__EXERCISE DIRECTIONS__.
Retype only the stretch of lines that starts with the line containing "The width and height of the screenshot is (748, 449)." and ends with the last line of the records, both included, exactly.

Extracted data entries
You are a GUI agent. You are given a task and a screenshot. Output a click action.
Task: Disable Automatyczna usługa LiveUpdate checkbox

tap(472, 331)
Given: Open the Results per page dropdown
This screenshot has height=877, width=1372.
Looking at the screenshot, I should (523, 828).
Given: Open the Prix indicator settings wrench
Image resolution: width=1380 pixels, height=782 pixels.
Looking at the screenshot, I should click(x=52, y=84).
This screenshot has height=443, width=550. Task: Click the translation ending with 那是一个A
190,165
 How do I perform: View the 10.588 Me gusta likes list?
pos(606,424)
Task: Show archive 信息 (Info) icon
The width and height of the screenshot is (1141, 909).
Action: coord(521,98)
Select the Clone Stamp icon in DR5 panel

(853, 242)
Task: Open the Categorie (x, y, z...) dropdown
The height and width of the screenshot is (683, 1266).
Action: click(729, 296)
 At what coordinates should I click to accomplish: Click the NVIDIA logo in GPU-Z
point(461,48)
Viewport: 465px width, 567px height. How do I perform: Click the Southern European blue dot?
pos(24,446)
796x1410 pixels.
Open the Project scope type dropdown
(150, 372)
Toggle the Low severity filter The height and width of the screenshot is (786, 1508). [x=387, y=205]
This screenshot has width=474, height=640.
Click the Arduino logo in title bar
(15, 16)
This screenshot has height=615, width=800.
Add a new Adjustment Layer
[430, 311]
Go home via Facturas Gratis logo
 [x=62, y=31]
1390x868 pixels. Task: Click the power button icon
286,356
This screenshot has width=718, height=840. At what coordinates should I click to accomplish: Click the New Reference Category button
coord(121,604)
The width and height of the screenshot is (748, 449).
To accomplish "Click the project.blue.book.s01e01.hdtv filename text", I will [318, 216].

__REPLY TO THE EXERCISE__.
The width and height of the screenshot is (748, 449).
To accomplish "Click the project.blue.book.s01e01.hdtv filename text", I will [318, 216].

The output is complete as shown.